In sieben katholischen Kirchen sind Gedenkmessen geplant

Im vergangenen Jahr hatten trotz des Verbots mehrere tausend Menschen im Victoria Park des Massakers gedacht. Doch das war vor dem Inkrafttreten des neuen Sicherheitsgesetzes, mit dem viele Aktivitäten der Demokratiebewegung kriminalisiert wurden. Diesmal drohen Verhaftungen und bis zu fünf Jahre Haft für die Teilnahme an der Mahnwache. Der bekannte Demokratie-Aktivist Joshua Wong hat bereits für seine Anwesenheit 2020 im Victoria Park weitere zehn Monate Haft erhalten. Eine als „Großmutter Wong“ bekannte ältere Aktivistin wurde am Wochenende wegen „Teilnahme an einer ungenehmigten Versammlung“ verhaftet – dabei hatte sie ganz alleine an das Tiananmen-Massaker erinnert.

▸ GEZEIGTE DATEN
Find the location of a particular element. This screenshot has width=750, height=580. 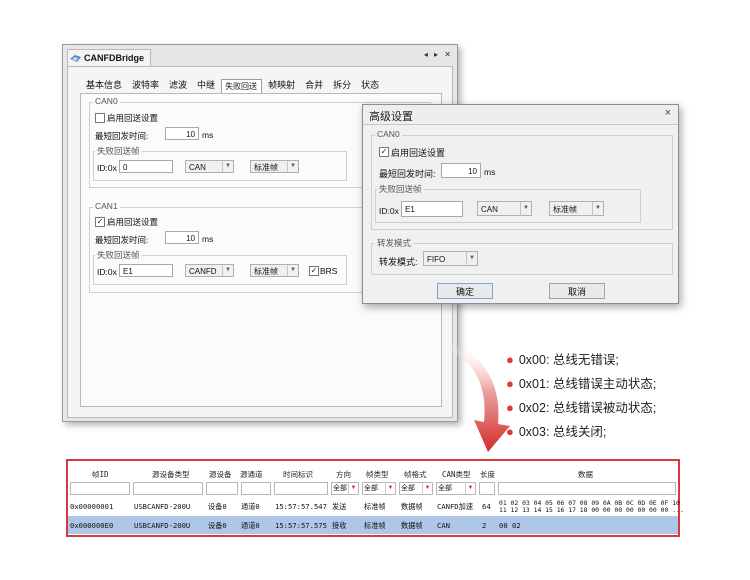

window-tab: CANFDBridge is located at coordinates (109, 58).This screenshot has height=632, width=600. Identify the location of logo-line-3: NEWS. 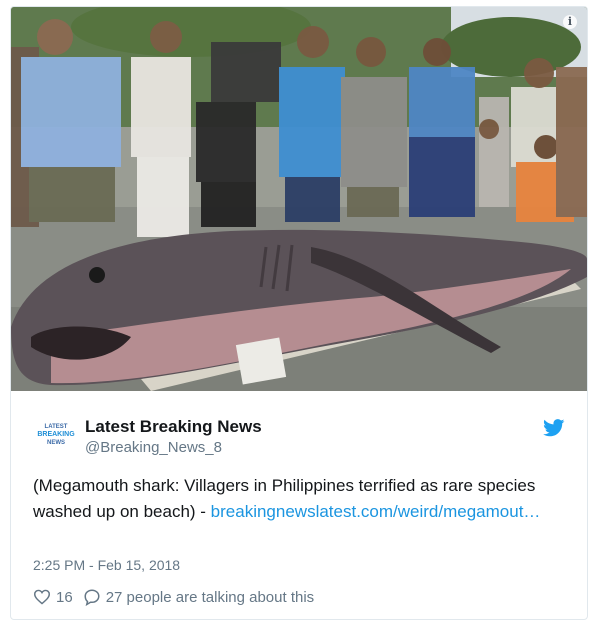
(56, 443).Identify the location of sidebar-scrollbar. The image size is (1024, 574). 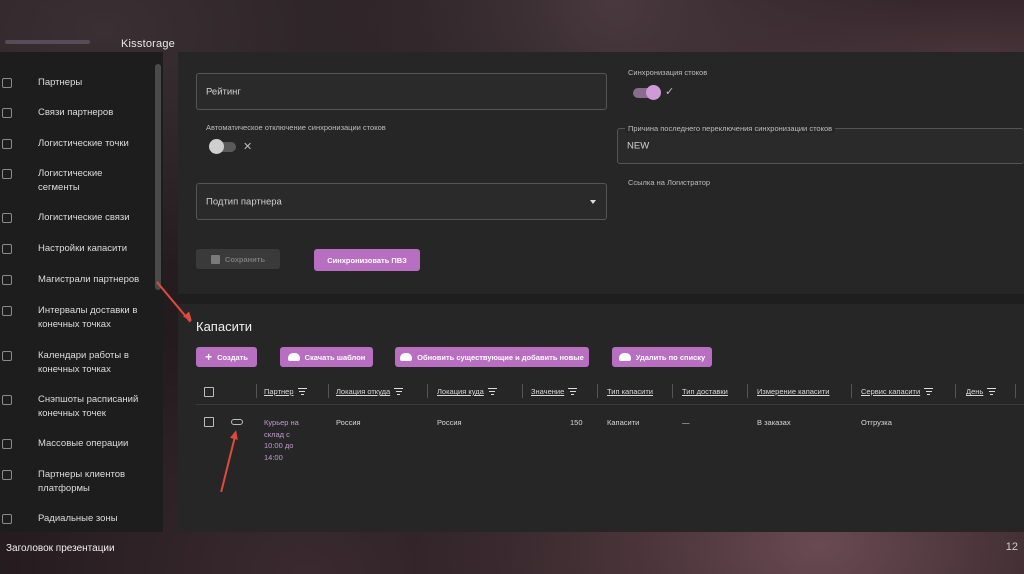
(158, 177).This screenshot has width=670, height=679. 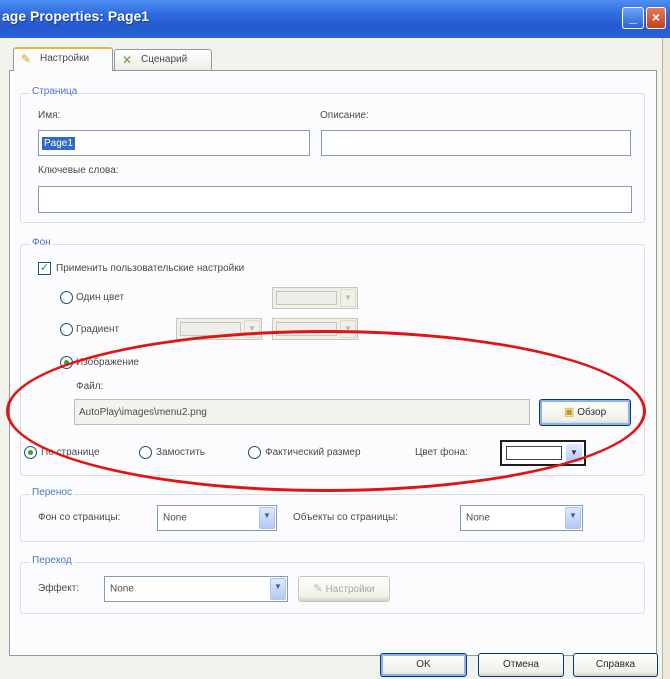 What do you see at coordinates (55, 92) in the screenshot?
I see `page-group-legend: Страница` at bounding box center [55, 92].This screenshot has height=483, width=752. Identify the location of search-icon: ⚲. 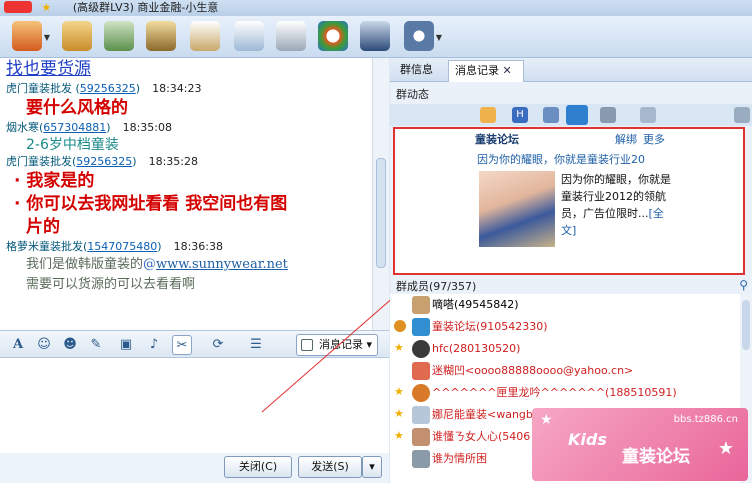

▸ AUFGABE A
Beantworte anhand des Textabschnitts über das Tiananmen-Gedenken:
(i) In wie vielen Kirchen sind Gedenkmessen geplant, und welcher Konfession gehören sie an?
(ii) Welche Haftstrafe droht höchstens für die Teilnahme an der Mahnwache?
(iii) Wie viel weitere Haft hat Joshua Wong für seine Anwesenheit 2020 im Victoria Park erhalten?
▸ AUFGABE B
Knüpfe an den Textabschnitt über das Tiananmen-Gedenken an und schreib ihn nach seinem letzten Satz weiter.

▸ ANTWORT A
(i) In sieben katholischen Kirchen.
(ii) Bis zu fünf Jahre Haft.
(iii) Weitere zehn Monate.

▸ ANTWORT B
Trotz der Haftandrohung wollen auch an diesem Freitag Menschen in Hongkong „Liu Si“, wie der Tag auf Mandarin heißt, gedenken. Wie 2020 werden in sieben katholischen Kirchen Gedenkmessen unter Berücksichtigung der Corona-Abstandsregeln stattfinden. Die Ankündigung der Messen ist mit großer Vorsicht geschrieben, wie das „Wall Street Journal“ berichtet. Auf Plakaten heißt es: „Aus verschiedenen Gründen, die wir nicht weiter ausführen können: Aber lasst uns nicht die Geschichte vergessen.“ Auch private Gedenkveranstaltungen sind geplant. Die Bezirksabgeordnete Debby Chan will mit einer Gedichtlesung in ihrer Nachbarschaft erinnern. Im Internet finden sich Aufrufe an die Hongkonger, am Freitagabend überall in der Stadt innezuhalten und ein Kerze anzuzünden oder ein Handylicht anzuschalten. Einige Demokratie-Aktivisten wollen im Victoria Park spazieren gehen, schreibt das „Wall Street Journal“. Doch die Polizei wird nach „RTHK“-Informationen rund 3000 Beamte im Park haben, insgesamt sollen rund 7000 Polizisten die Stadt kontrollieren.